The general septic equation can be solved with the alternating or symmetric Galois groups A7 or S7.[1] Such equations require hyperelliptic functions and associated theta functions of genus 3 for their solution.[1] However, these equations were not studied specifically by the nineteenth-century mathematicians studying the solutions of algebraic equations, because the sextic equations' solutions were already at the limits of their computational abilities without computers.[1]

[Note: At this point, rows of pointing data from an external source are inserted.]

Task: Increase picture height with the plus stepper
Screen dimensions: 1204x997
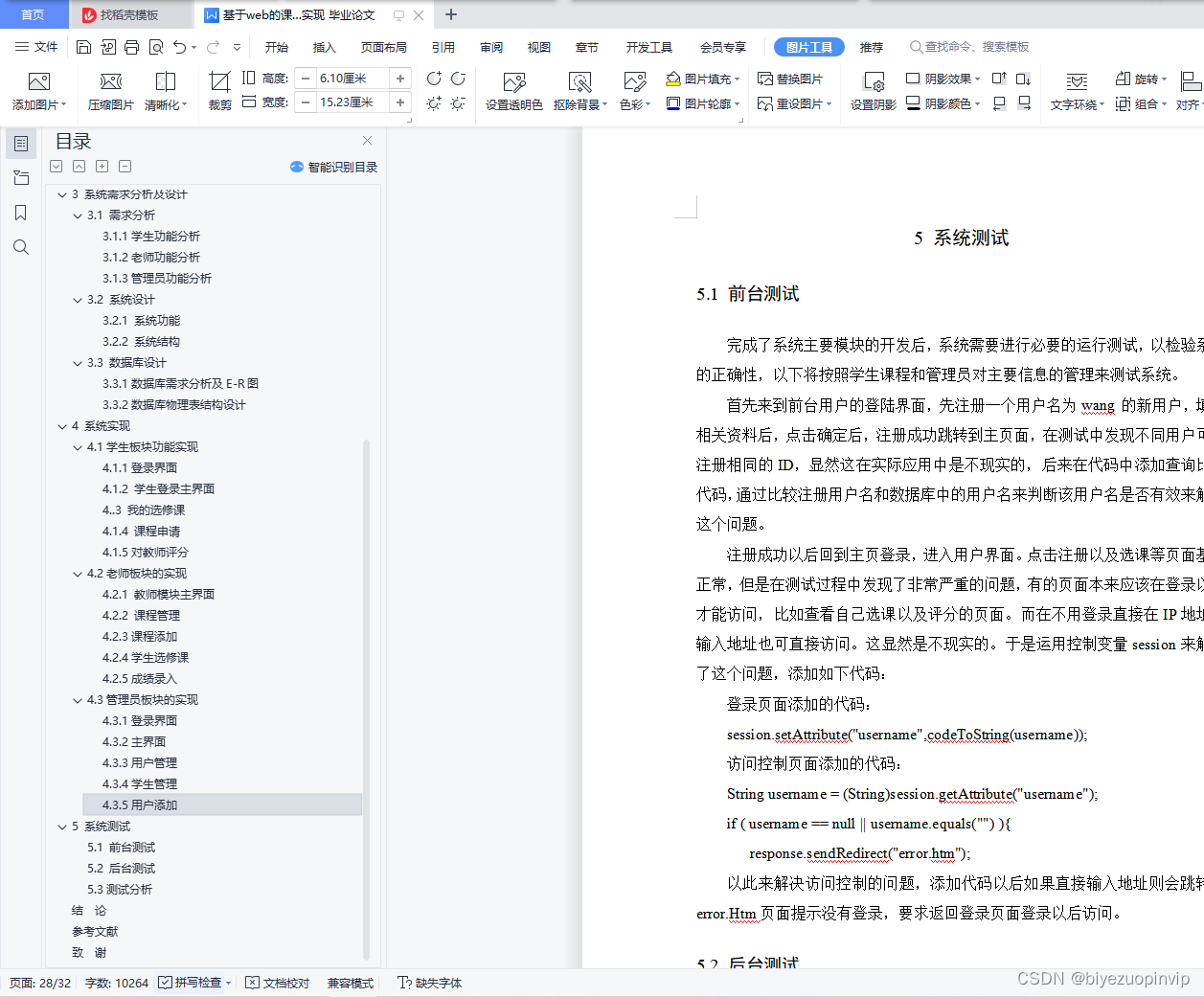Action: (x=401, y=78)
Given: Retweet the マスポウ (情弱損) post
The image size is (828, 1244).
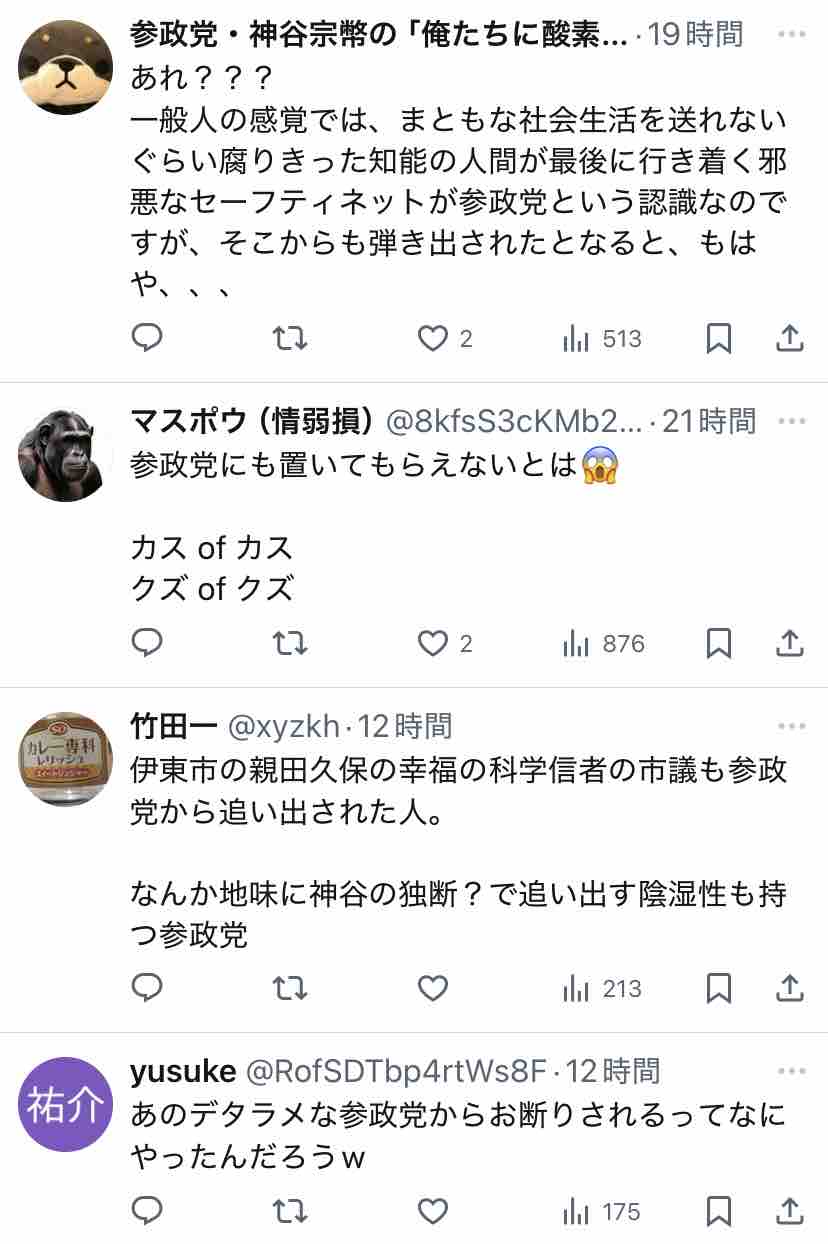Looking at the screenshot, I should (x=290, y=643).
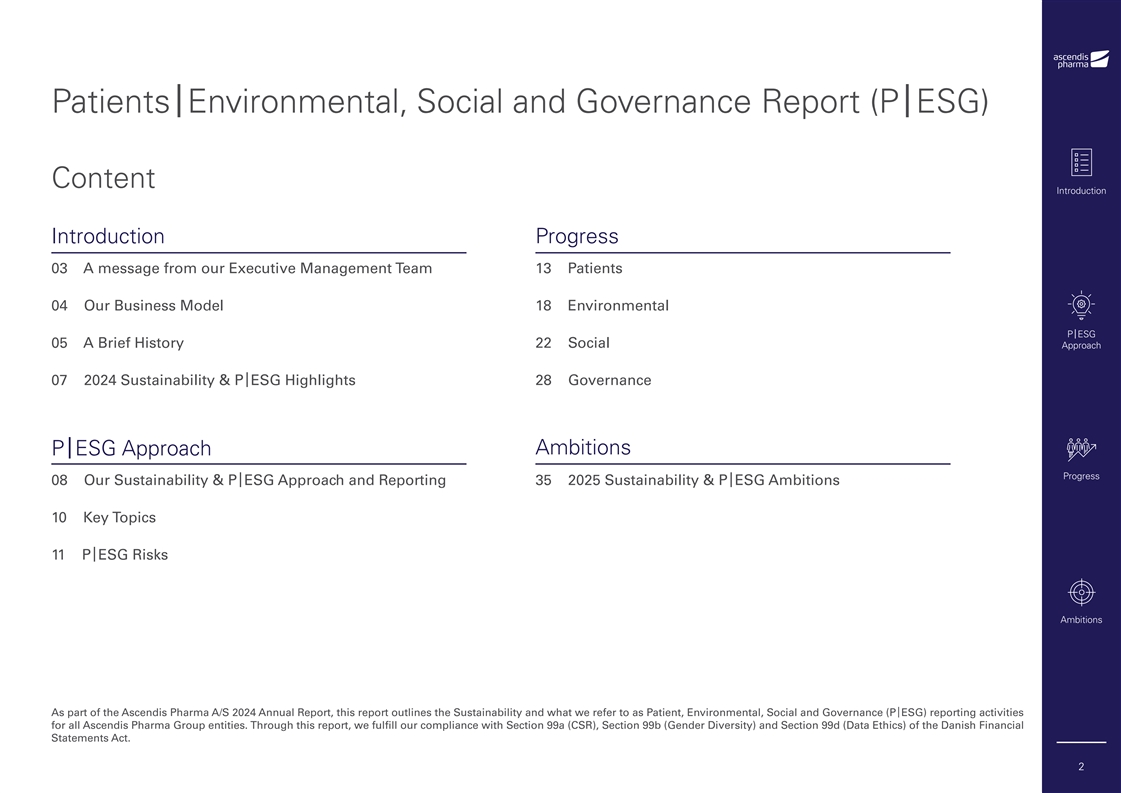The height and width of the screenshot is (793, 1121).
Task: Click the Progress people-arrow icon
Action: [1081, 450]
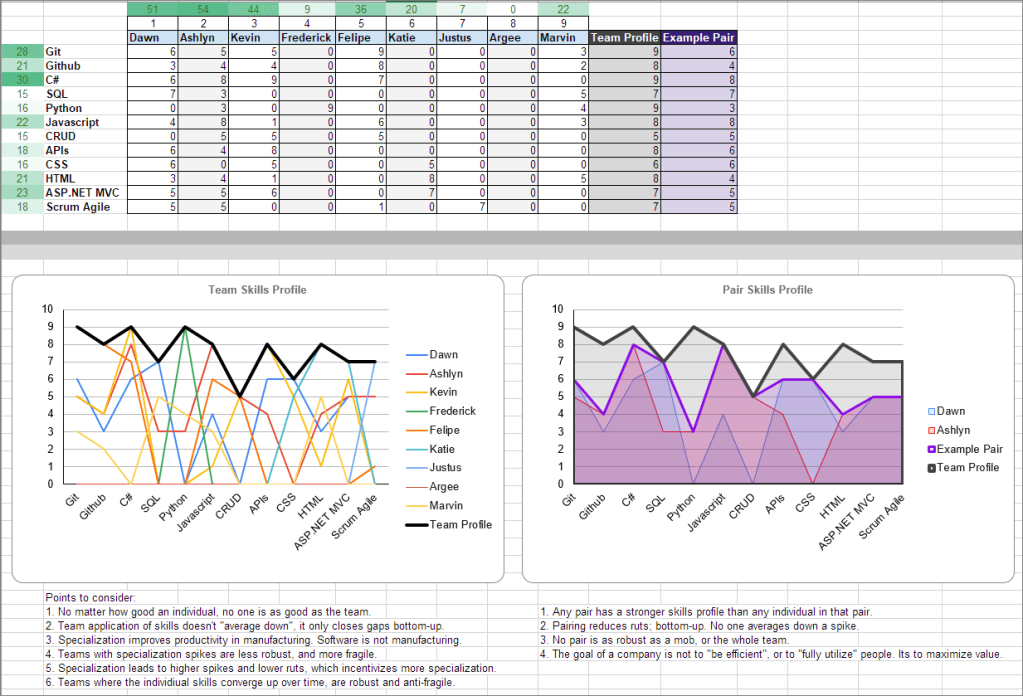Click the Example Pair legend entry
The width and height of the screenshot is (1023, 696).
tap(969, 449)
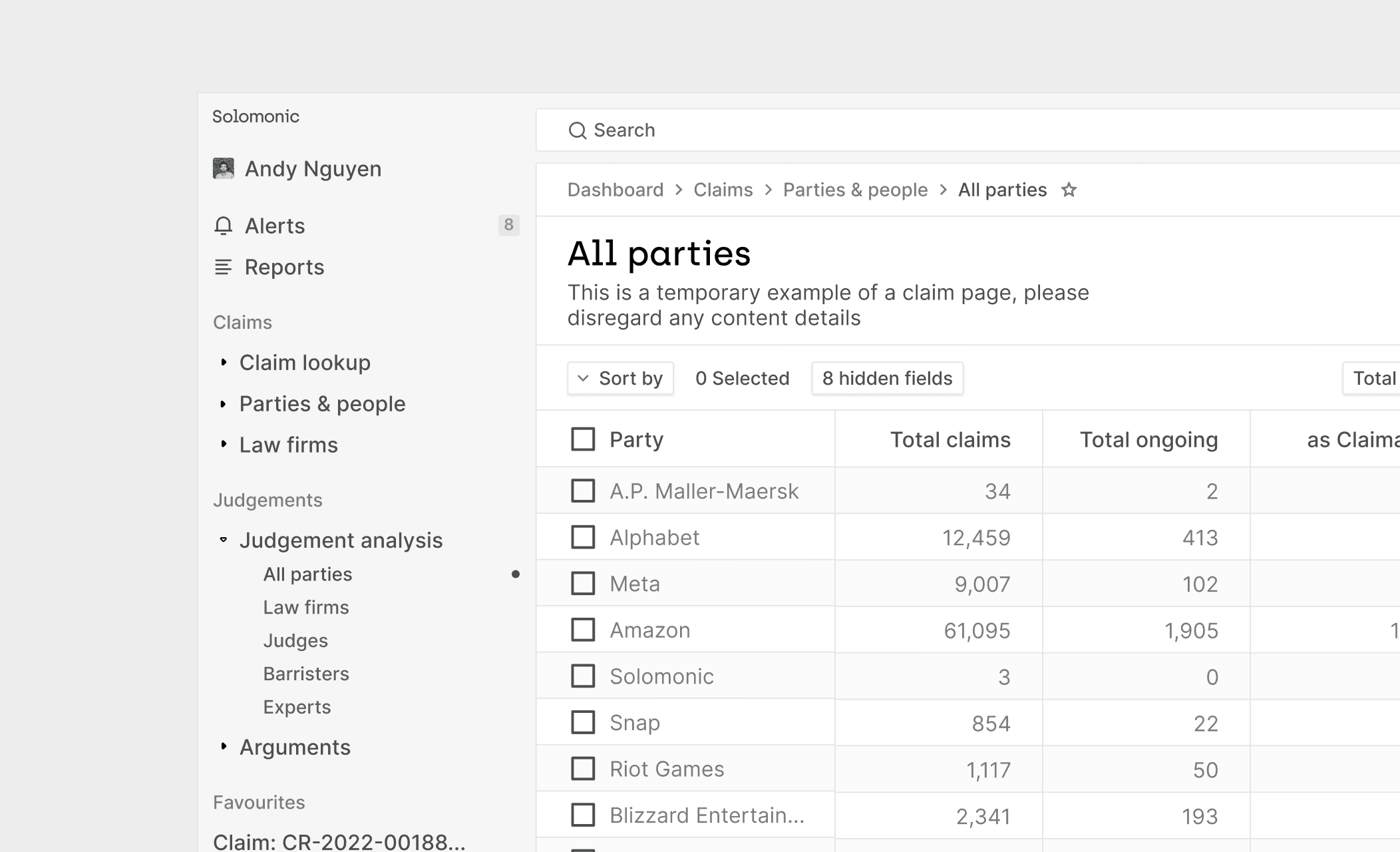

Septics are the lowest order equations for which it is not obvious that their solutions may be obtained by superimposing continuous functions of two variables. Hilbert's 13th problem was the conjecture this was not possible in the general case for seventh-degree equations. Vladimir Arnold solved this in 1957, demonstrating that this was always possible.[2] However, Arnold himself considered the genuine Hilbert problem to be whether for septics their solutions may be obtained by superimposing algebraic functions of two variables (the problem still being open).[3]

## Septic equation for the squared area of a cyclic pentagon or hexagon

The square of the area of a cyclic pentagon is a root of a septic equation whose coefficients are symmetric functions of the sides of the pentagon.[4] The same is true of the square of the area of a cyclic hexagon.[5]